Web developers need to keep this in mind when creating websites. The best screen readers use naturalized voices and alter tone and inflection based on HTML tags, so choose layout elements carefully. It is also important to keep in mind that navigation is significantly slower when using a screen reader than it is for sighted people. Sighted people don’t have to wait for the reader to get to the link we want, unlike an ADA compliant menus. Minimizing graphics also helps shorten reading times and speed navigation for disabled users.
4 Principles of ADA Compliance
The four principles involved are that websites must be perceivable, operable, understandable, and robust, or POUR. Within each principle are guidelines, and within each guideline are techniques and failure examples.
Here’s a list directly from W3C and WAI:
- Provide text alternatives for non-text content.
- Provide captions and other alternatives for multimedia.
- Create content that can be presented in different ways,
including by assistive technologies, without losing meaning.
- Make it easier for users to see and hear content.
- Make all functionality available from a keyboard.
- Give users enough time to read and use content.
- Do not use content that causes seizures.
- Help users navigate and find content.
- Make text readable and understandable.
- Make content appear and operate in predictable ways.
- Help users avoid and correct mistakes.
- Maximize compatibility with current and future user tools.
What Businesses Need to Have an ADA Compliant Website?

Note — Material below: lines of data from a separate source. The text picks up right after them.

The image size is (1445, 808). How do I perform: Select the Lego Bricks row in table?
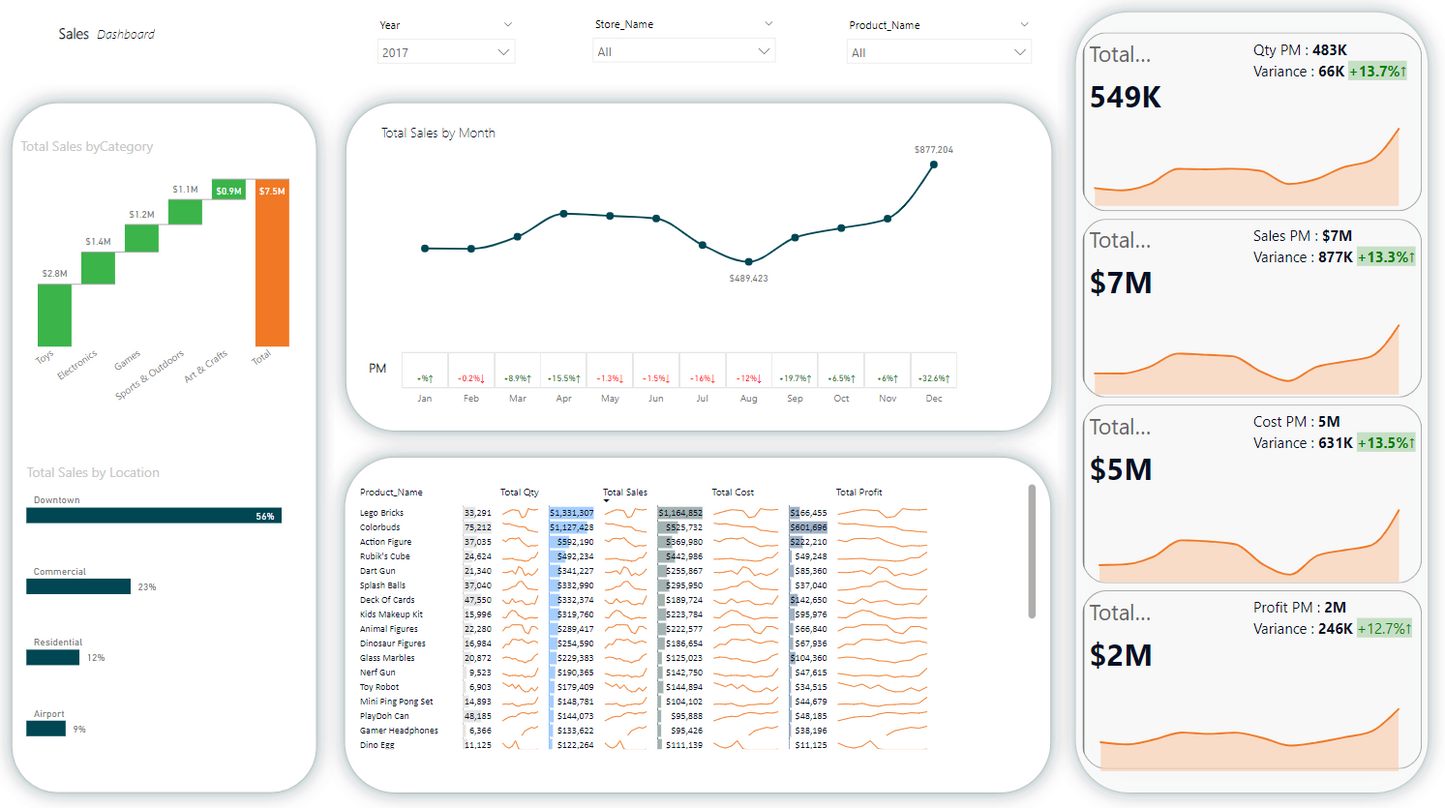382,513
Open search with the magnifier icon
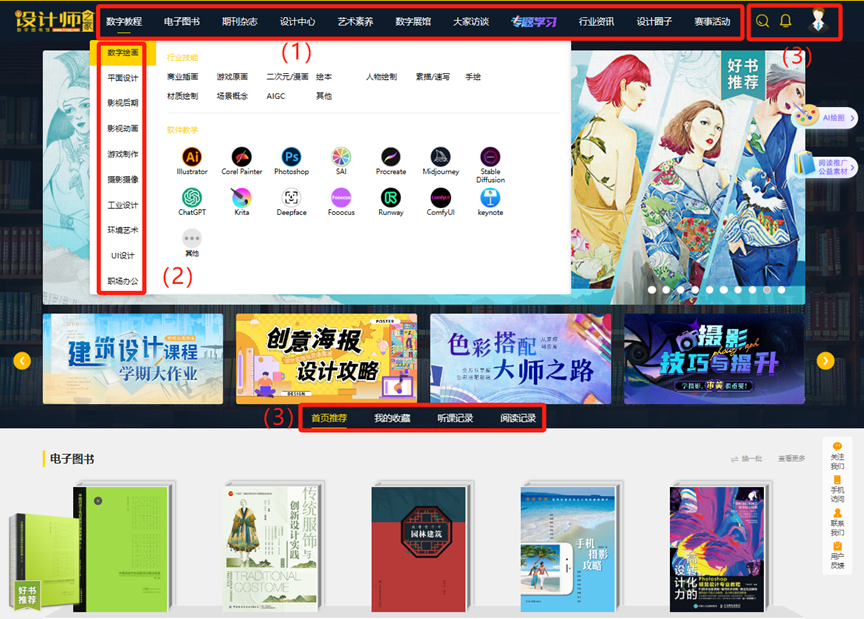 pos(763,21)

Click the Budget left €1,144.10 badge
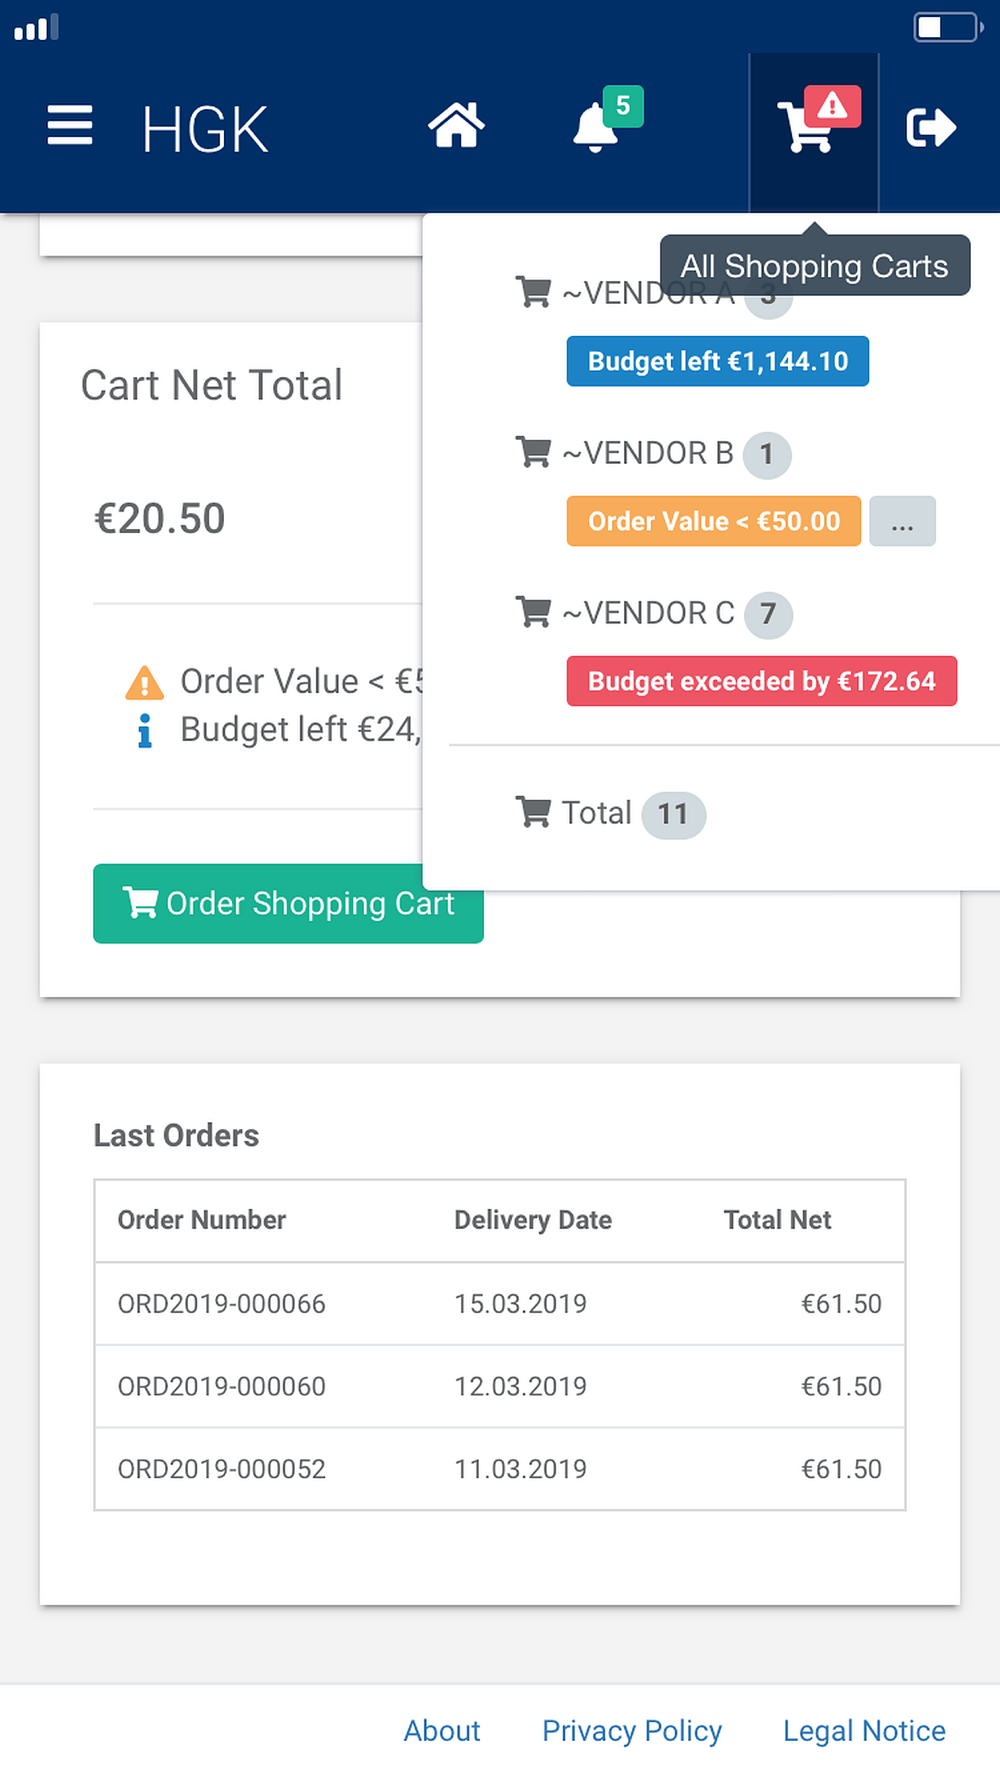tap(717, 362)
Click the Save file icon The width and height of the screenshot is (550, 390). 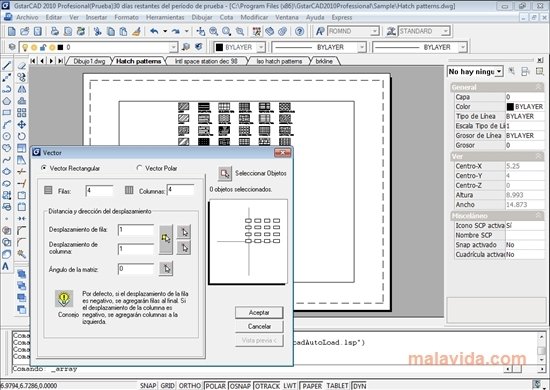38,32
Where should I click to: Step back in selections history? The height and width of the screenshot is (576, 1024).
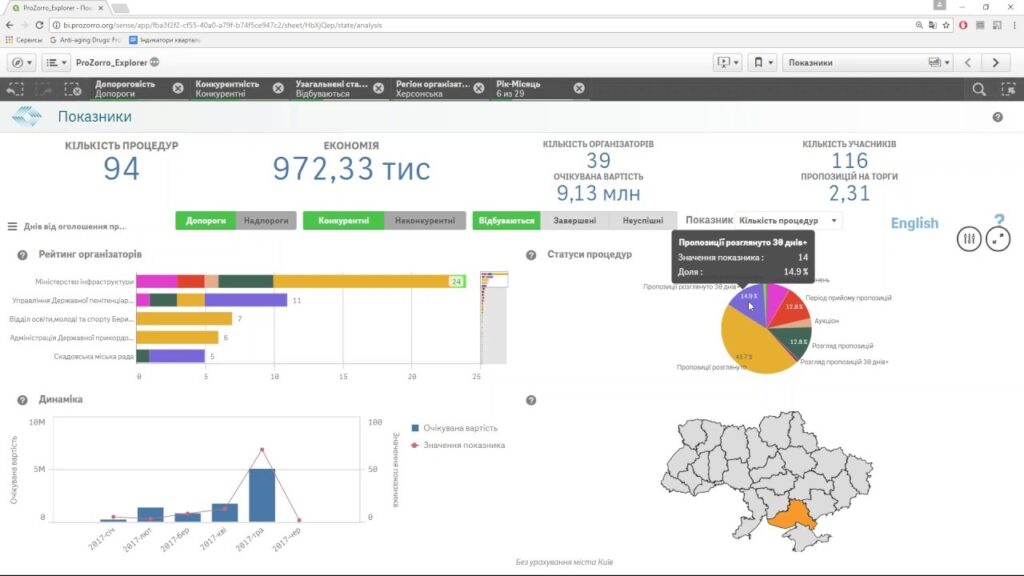click(x=15, y=89)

Any business that is considered a “place of public accommodation” is required to provide equal access to services under the nondiscrimination requirements of Title III of ADA. When you look at the guidelines closely, this includes hotels, entertainment venues, legal and accounting firms, retail stores, and virtually every business that is not a private club, including businesses that exist solely on the web.

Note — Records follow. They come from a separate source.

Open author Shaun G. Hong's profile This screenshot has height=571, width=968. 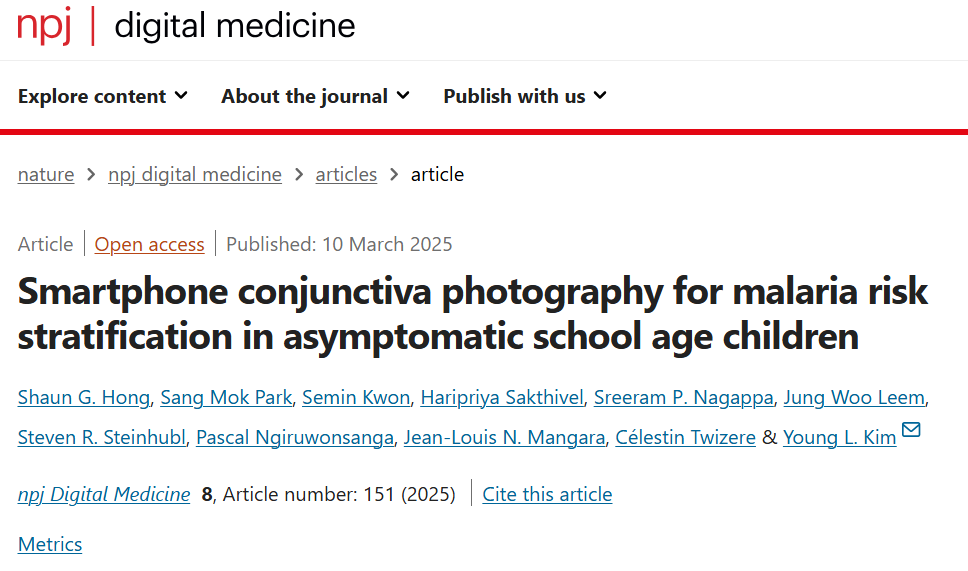[x=83, y=398]
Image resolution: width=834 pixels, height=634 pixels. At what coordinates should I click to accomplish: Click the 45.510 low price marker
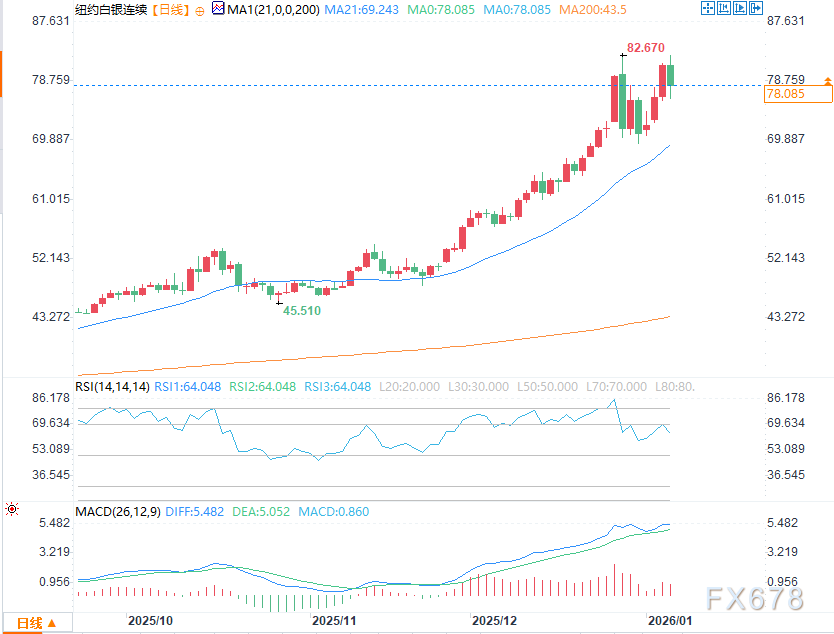pos(301,312)
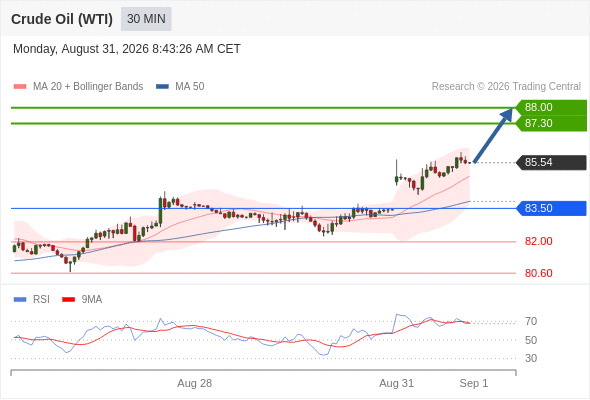Select the 88.00 green resistance label

[x=551, y=107]
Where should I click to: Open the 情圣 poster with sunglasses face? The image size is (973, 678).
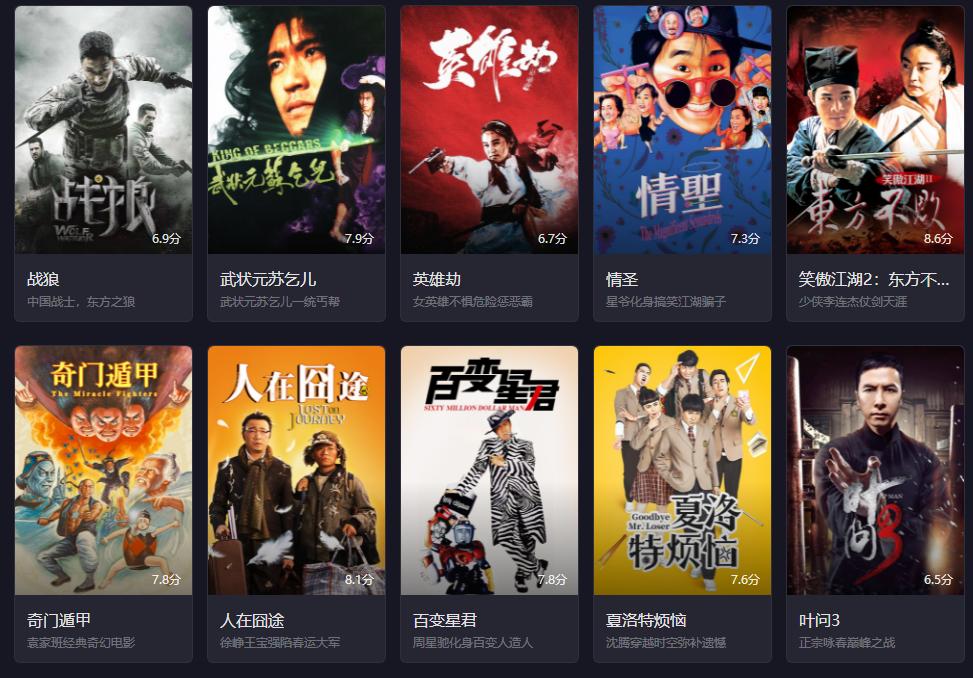(x=683, y=130)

The Department of Justice (DOJ) has specifically stated in rulings that websites should be designed so they are accessible to individuals who have vision, hearing, and physical disabilities. There’s a growing body of case law where the DOJ required companies to provide an ADA compliant website and levied hefty penalties when sites failed to measure up.
And ADA compliance isn’t limited to websites. A recent ruling against an online grocery delivery company established the need for mobile apps to meet similar accessibility standards. Businesses need to consider every aspect of their web presence to ensure they are providing an exceptional user experience with access for all.
While there are legal considerations that make having an ADA compliant website a solid business decision, it’s also just a matter of good customer relations.